> Problem
First find the line with "607x500 pixels." in the entries below, then set down exactly every line through the line with "Select the Zoom", that line included.

> Stored items
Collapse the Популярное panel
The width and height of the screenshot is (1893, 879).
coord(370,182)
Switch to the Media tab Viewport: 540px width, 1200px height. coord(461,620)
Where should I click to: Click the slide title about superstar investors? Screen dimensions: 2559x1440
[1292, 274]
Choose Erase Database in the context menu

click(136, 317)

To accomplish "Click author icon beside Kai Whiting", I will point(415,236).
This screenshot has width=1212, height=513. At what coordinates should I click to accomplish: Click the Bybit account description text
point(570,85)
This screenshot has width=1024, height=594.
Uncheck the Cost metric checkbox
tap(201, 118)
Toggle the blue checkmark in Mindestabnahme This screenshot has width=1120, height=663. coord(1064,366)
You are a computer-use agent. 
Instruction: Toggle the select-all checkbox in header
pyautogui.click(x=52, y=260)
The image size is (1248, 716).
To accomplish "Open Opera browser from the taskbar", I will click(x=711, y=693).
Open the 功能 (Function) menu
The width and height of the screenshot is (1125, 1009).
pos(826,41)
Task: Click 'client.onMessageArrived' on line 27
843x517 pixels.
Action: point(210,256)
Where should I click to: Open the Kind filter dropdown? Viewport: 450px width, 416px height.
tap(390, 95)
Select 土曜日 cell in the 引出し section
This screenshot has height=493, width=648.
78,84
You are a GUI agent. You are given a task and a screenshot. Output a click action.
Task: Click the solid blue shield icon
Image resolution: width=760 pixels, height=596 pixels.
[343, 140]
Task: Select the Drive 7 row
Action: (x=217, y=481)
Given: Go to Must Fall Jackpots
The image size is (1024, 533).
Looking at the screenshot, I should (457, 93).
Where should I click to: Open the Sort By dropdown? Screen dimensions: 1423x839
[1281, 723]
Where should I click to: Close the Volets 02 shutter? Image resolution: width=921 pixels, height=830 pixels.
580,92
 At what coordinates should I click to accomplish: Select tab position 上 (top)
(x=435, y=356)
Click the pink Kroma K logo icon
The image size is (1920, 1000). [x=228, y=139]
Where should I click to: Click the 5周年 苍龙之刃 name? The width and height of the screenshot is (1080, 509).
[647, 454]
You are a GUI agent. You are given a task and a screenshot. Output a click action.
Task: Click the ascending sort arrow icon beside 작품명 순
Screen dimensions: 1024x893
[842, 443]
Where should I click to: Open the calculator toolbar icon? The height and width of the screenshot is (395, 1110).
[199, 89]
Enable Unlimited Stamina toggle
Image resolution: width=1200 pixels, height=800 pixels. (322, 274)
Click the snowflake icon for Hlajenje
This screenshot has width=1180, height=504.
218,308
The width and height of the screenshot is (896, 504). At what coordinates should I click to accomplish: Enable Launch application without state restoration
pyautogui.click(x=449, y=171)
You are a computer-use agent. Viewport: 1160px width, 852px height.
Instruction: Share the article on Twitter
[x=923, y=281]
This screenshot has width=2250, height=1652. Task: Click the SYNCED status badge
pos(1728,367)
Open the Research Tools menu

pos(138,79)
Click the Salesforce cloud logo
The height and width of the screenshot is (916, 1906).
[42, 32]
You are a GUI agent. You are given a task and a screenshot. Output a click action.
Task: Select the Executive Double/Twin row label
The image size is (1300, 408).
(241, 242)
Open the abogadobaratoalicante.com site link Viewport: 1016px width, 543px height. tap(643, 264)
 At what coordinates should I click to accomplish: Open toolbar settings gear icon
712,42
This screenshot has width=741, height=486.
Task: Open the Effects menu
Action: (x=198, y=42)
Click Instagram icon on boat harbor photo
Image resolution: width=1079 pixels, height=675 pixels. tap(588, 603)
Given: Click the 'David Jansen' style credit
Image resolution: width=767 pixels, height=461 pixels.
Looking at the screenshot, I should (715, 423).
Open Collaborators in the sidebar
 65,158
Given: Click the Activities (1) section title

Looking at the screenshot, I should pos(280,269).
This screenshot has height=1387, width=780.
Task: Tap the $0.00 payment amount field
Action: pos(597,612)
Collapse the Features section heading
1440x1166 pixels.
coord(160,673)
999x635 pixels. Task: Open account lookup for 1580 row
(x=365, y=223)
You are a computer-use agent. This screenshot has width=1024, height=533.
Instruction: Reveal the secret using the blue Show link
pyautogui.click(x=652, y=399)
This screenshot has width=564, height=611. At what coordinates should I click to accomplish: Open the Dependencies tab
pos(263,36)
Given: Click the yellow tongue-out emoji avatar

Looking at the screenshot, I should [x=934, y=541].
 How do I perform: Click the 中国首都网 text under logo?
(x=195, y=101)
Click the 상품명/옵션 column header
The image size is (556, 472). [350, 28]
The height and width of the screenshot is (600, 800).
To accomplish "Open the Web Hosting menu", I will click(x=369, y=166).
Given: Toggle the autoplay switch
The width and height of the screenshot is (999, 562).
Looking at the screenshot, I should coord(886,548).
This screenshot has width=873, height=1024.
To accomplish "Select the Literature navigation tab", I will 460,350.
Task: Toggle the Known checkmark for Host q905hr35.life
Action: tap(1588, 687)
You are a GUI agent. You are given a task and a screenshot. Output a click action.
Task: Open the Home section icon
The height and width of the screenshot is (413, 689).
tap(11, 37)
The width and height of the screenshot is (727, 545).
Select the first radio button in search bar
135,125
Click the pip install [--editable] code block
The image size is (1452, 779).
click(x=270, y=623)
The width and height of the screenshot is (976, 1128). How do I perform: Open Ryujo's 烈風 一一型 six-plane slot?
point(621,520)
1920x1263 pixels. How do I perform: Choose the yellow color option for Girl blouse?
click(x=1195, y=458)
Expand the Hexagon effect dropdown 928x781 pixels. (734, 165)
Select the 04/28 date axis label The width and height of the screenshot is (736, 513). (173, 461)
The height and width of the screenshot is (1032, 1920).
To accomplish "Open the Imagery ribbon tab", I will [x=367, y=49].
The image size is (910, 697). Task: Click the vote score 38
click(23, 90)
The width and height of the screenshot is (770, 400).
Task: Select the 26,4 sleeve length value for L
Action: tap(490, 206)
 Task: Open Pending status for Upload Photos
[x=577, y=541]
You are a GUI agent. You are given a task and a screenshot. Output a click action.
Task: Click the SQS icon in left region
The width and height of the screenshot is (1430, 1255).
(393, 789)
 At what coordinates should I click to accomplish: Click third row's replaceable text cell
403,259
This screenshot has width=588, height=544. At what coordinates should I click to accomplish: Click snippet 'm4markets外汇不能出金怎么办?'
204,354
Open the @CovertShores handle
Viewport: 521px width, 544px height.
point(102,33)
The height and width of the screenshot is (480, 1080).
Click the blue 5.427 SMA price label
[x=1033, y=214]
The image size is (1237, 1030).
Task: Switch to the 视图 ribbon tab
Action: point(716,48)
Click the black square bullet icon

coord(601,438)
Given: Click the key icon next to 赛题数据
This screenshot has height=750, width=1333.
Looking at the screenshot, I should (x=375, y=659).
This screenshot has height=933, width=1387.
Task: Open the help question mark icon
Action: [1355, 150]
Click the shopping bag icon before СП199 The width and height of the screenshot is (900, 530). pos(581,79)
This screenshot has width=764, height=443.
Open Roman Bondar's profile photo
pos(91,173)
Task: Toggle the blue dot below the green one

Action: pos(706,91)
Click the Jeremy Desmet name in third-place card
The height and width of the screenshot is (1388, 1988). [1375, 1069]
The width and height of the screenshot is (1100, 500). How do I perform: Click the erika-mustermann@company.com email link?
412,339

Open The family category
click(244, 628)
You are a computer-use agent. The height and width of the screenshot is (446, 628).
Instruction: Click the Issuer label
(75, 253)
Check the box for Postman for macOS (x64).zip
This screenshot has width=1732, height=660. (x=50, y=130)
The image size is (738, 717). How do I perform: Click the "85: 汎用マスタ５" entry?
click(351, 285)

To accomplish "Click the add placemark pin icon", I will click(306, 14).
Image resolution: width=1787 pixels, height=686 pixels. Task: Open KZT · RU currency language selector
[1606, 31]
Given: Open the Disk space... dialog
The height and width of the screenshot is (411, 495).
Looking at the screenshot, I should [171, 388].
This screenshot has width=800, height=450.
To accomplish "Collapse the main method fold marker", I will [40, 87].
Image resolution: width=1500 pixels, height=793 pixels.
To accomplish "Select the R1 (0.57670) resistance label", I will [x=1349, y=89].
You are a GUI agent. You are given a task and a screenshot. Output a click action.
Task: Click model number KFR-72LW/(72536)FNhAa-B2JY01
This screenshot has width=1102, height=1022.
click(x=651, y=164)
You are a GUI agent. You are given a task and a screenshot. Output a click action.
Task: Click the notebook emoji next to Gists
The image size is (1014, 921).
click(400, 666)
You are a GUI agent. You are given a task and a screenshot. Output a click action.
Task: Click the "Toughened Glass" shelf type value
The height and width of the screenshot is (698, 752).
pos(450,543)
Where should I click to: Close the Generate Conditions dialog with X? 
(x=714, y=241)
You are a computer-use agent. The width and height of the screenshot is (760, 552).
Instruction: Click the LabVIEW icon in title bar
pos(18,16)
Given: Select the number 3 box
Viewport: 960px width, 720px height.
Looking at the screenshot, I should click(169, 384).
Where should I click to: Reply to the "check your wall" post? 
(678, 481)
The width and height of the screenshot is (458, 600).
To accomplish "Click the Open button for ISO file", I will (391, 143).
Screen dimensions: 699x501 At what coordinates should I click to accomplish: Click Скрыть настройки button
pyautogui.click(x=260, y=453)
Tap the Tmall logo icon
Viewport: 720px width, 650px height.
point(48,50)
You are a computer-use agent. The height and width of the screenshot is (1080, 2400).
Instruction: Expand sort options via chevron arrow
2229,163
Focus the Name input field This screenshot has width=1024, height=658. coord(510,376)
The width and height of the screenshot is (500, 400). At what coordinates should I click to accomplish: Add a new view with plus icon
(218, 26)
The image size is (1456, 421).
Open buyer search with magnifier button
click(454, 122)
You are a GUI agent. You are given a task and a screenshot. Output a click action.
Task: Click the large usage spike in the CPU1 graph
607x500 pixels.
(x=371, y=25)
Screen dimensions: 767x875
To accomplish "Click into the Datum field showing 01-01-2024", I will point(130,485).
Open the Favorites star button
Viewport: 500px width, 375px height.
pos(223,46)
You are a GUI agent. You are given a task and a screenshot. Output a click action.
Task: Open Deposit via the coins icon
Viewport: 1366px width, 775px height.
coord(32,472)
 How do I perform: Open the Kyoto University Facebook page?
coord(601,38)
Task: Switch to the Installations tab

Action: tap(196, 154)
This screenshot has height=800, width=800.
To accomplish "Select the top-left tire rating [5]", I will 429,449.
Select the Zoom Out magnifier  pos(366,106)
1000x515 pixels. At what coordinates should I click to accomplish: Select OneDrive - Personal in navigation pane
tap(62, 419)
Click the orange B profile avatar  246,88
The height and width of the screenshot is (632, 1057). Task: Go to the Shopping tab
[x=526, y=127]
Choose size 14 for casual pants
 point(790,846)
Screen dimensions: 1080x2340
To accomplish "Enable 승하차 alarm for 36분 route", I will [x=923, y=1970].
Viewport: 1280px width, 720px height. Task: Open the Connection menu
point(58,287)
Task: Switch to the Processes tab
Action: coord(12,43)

> Response
607x500 pixels.
(x=371, y=25)
Screen dimensions: 767x875
To accomplish "Click into the Datum field showing 01-01-2024", I will point(130,485).
Open the Favorites star button
Viewport: 500px width, 375px height.
pos(223,46)
You are a GUI agent. You are given a task and a screenshot. Output a click action.
Task: Open Deposit via the coins icon
Viewport: 1366px width, 775px height.
coord(32,472)
 How do I perform: Open the Kyoto University Facebook page?
coord(601,38)
Task: Switch to the Installations tab

Action: tap(196, 154)
This screenshot has height=800, width=800.
To accomplish "Select the top-left tire rating [5]", I will 429,449.
Select the Zoom Out magnifier  pos(366,106)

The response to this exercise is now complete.